Using the API, instead of creating an index allows you to 1) access the underlying data of the site, instead of accessing just the web pages created using the data 2) access the metadata of the website 3) keep up to date with the latest data which's a difficult task if you're indexing. These advantages help provide a better user experience, and hence increase the usage of these sites.
Such a syndication deal is profitable if the average revenue per visit is greater than the the cost per visit. The cost per visit is the inverse ratio of click-through-rate times the cost of serving one request on the API.
If you apply Anderson-ian economic principles, you'll see that the average revenue per visitor is on the rise for almost every internet site, and the average cost of serving one request is on the decline. Which implies that web services will be syndicated much widely in the future.

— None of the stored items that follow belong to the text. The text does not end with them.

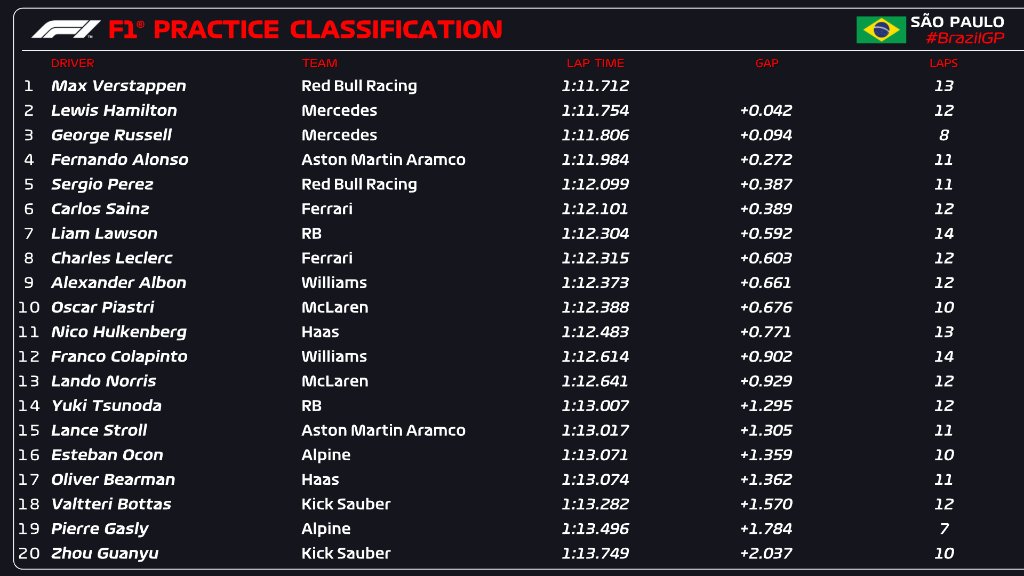Click the LAP TIME column header
Image resolution: width=1024 pixels, height=576 pixels.
tap(595, 63)
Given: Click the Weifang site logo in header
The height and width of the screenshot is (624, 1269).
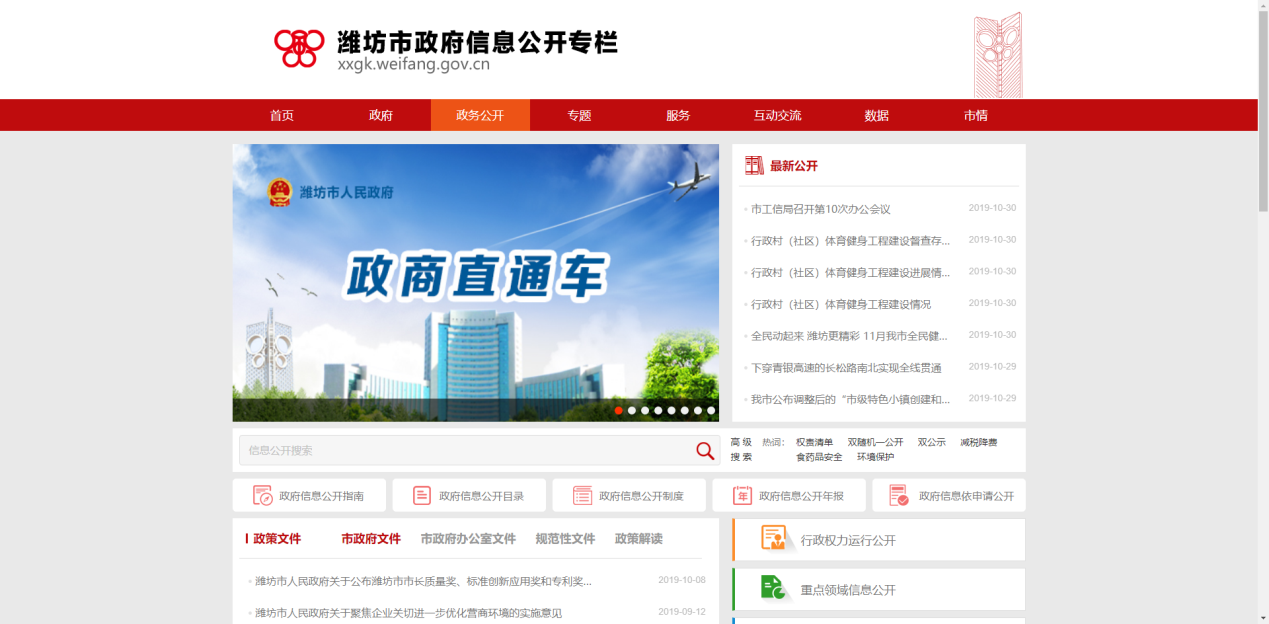Looking at the screenshot, I should (x=299, y=47).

What could happen in the extreme scenario where the syndication is totally free? Well, for one, anyone could build a search engine without building an index of the web: For every user query, you'd have the luxury of calling Google's API hundreds of times (in addition to Yahoo's and MSN's) to retrieve many different kinds of data from Google's index. You could then run algorithms on top of this data to pick the best search results, package them and present them to the end user. Or, if your algorithms are a little faster, you could directly call the APIs of thousands of websites in real time, and scan through them.
Pretty nifty, huh? Obviously, you still need to build ranking algorithms that are global, and having your own index helps you do that better than accessing external APIs and trying to rank disparate sources of data in real time.
Also, syndication will probably impose conditions on the syndicating site to provide some business benefit to the originating site: e.g., drive profitable traffic back to the site.
Obviously, this is an extreme scenario, and not likely to happen soon. But the trend is real, with Yahoo's BOSS being the significant attempt in this direction. I do believe that all internet companies need to watch out for this trend, both to defend themselves from the upcoming explosion of web service syndication, as well as to reap the opportunities in this new world.